▶ **Directions for this task**
Show every line of the material that contains the string "with", matching uppercase and lowercase exactly.

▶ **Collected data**
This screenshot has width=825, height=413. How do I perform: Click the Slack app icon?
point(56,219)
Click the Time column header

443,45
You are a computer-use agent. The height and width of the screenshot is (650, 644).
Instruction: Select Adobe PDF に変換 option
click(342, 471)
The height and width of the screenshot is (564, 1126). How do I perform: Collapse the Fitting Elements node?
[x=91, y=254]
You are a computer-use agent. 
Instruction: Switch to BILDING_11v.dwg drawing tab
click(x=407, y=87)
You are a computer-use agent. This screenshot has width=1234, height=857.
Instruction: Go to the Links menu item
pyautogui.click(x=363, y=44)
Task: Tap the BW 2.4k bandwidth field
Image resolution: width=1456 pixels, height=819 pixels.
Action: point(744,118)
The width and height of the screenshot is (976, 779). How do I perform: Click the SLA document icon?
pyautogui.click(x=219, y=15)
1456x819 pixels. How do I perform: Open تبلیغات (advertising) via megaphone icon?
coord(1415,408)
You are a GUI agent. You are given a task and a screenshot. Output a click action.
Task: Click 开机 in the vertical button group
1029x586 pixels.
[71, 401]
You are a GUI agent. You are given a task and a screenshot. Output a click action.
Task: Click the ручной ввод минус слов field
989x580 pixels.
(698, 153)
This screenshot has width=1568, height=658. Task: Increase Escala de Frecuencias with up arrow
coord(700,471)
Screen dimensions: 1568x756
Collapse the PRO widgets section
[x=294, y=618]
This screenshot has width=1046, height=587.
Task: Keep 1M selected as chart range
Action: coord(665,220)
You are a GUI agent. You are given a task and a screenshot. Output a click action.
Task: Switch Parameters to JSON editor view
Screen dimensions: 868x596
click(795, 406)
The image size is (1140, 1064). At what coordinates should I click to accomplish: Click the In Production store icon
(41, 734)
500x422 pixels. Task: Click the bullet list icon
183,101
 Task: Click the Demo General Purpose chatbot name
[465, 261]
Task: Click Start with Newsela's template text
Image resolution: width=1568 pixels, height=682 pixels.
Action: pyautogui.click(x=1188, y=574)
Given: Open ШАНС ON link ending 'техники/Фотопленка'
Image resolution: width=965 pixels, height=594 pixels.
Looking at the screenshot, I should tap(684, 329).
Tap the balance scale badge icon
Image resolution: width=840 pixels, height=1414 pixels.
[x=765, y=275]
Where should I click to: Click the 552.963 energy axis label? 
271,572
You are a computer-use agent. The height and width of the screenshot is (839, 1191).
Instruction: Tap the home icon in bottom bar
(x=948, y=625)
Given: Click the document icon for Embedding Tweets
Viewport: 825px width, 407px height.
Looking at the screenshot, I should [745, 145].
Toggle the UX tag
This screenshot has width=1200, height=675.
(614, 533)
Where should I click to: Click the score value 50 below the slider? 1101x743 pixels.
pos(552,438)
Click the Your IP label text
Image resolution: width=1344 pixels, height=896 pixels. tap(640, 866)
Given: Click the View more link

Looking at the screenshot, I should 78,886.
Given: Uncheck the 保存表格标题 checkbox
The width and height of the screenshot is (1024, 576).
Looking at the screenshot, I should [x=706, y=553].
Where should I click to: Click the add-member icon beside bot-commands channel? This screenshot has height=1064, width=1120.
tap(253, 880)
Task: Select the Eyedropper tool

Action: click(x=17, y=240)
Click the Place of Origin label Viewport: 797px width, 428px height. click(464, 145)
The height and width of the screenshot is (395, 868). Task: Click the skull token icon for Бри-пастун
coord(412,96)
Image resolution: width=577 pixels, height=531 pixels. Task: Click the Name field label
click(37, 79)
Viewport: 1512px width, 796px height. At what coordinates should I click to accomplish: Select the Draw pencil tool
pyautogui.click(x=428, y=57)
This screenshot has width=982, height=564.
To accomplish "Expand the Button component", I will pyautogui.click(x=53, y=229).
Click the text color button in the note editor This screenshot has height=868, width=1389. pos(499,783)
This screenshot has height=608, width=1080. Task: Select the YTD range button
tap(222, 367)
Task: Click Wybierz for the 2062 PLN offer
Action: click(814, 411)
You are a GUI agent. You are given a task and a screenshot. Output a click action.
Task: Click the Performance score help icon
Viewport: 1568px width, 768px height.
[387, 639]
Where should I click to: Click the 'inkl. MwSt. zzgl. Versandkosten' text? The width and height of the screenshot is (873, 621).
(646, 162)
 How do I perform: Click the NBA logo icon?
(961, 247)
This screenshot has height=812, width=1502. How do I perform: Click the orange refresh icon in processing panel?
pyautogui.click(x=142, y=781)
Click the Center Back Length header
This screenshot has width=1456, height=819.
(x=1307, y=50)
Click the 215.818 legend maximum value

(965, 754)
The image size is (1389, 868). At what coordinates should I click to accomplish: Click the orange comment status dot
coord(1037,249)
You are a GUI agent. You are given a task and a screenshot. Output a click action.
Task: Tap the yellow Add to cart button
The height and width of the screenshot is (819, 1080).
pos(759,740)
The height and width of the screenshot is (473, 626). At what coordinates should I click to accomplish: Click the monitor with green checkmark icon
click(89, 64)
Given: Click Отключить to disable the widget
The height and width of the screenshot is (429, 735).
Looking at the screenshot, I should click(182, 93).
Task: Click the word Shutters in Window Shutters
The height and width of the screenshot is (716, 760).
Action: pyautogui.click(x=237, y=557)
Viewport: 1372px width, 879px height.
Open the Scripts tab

▶ **The solution**
This screenshot has width=1568, height=658. Task: Increase Escala de Frecuencias with up arrow
Task: Click Start with Newsela's template text
The height and width of the screenshot is (473, 626). At what coordinates should I click to accomplish: Click the monitor with green checkmark icon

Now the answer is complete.